# R60 anyone?



## thewelshvet

Anyone own a Rocket R60 machine? Wondering how the pressure profile machine measures up to any previous machine you've owned.


----------



## scottgough

Hi, yes there's at least a couple of us on here with R60s. I had a Giotto Evo prior to this, and would probably describe the R60 as an Evo on steroids. Personally I love it, the pressure profiling works exactly as it should do, the PID is easy to use and comprehensive, the only downside for me is the iOS app is a bit flaky! Looks nice though, maybe .v2 will be better!


----------



## Stevie

I have an R60 - still fairly inexperienced with it though!


----------



## thewelshvet

I know it's a difficult one to compare, but do you feel the profiling makes a difference in the cup? I really like the idea of being able to play with the flavours and having another variable to adjust (come to think of it, is another one a good thing!!?!!) but it's a big cash outlay to begin with.


----------



## scottgough

There's no doubt profiling makes a difference in the cup, whether you consider that to be value for money or not, only you can answer. In pure monetary terms, it's unlikely to be good value, but I think these machines, and I mean all brands, are too emotional to be judged in pure monetary terms.


----------



## thewelshvet

Ha ha, you're right there!


----------



## MediumRoastSteam

I don't own a pressure profile machine, but I feel that for me, at least at the moment, grind, dose, temperature and time are enough variables for me to play with. Unless you want / are ready to start experimenting with yet another variable, maybe that's not the time to get one just yet. Needless to say you will need to pair with a really good grinder to realise the full benefits of such machines. Saying that, if money is no objection, why not?


----------



## thewelshvet

That's my worry, there's already a lot to think about and this adds another variable. However, I don't think I'll be able to justify many upgrades, so want to make sure I get it right. It's a big jump in price though.....


----------



## MediumRoastSteam

What's your budget for machine & grinder?


----------



## thewelshvet

I'm not sure yet. I want a good grinder but think second hand may be the way to go. As for the machine, I really don't know if I could stretch to a pressure profile machine, but want to get as much info as possible before I buy anything.


----------



## scottgough

I'd probably suggest that if you're inclined to go the Rocket route, you go R58, and put the extra money into your grinder.


----------



## MediumRoastSteam

Agree with the above. One of the best things I did when I bought my setup was to go to Bella Barista. Took time off work and spent an afternoon there where I could see and try a few of them out.


----------



## thewelshvet

Yes, that would be ideal. I live in west wales though, so would take me over 4 hours each way!! May have to plan a holiday round a trip to BB!!!


----------



## Stevie

I onl y bought the R60 because I got a good deal on a used one - but yes think its better to put money into the grinder 100%. I still find that my R60 can't pull a shot as good as my LM Linea at work....


----------



## thewelshvet

I know, it's amazing how much you can spend on this hobby isn't it!!


----------



## rharrison163

Hi - I thought I would pick this thread up again.
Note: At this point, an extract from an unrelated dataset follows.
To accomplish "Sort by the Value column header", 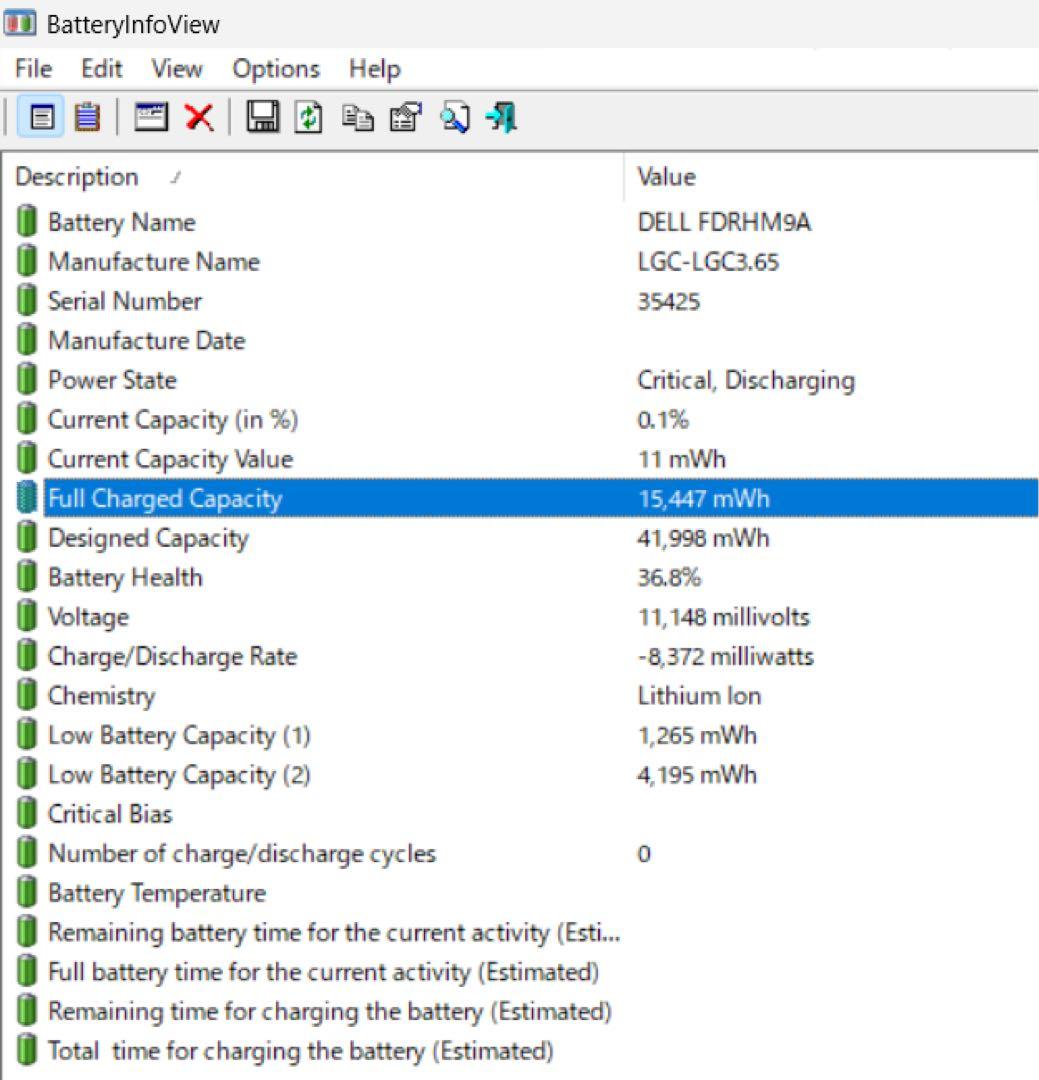I will click(x=666, y=177).
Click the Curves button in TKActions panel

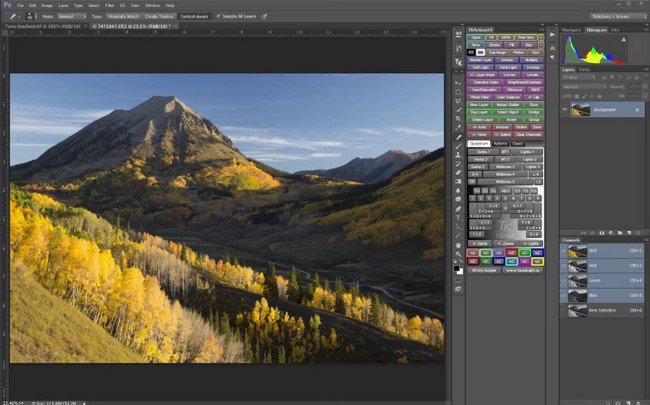click(505, 74)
I have the Rocket Evo v2 - excellent machine but now considering upgrade to the R60.

Has anyone already upgraded to the R60 from the Evo v2? If so is it worth the upgrade? Comments welcomed.


----------



## Mrboots2u

rharrison163 said:


> Hi - I thought I would pick this thread up again.
> 
> I have the Rocket Evo v2 - excellent machine but now considering upgrade to the R60.
> 
> Has anyone already upgraded to the R60 from the Evo v2? If so is it worth the upgrade? Comments welcomed.


What grinder do you have your current machine paired with ? If it's the mazzer mini , then you would get alot more mileage from changing the grinder than the machine .


----------



## rharrison163

Yes it is the mazzer mini! - I had thought this was a top quality grinder. What would the step up from this be?


----------



## coffeechap

mazzer mini is an entry level grinder, suggest you look at eureka 75e, ceado e37s, compak e8 to name but a few


----------



## rharrison163

Ok probably will go for the R60V and ceado e37s but will fully inspect first with a trip to Bella Barista. I will then be looking for a home for my Evo v2 and mini mazzar


----------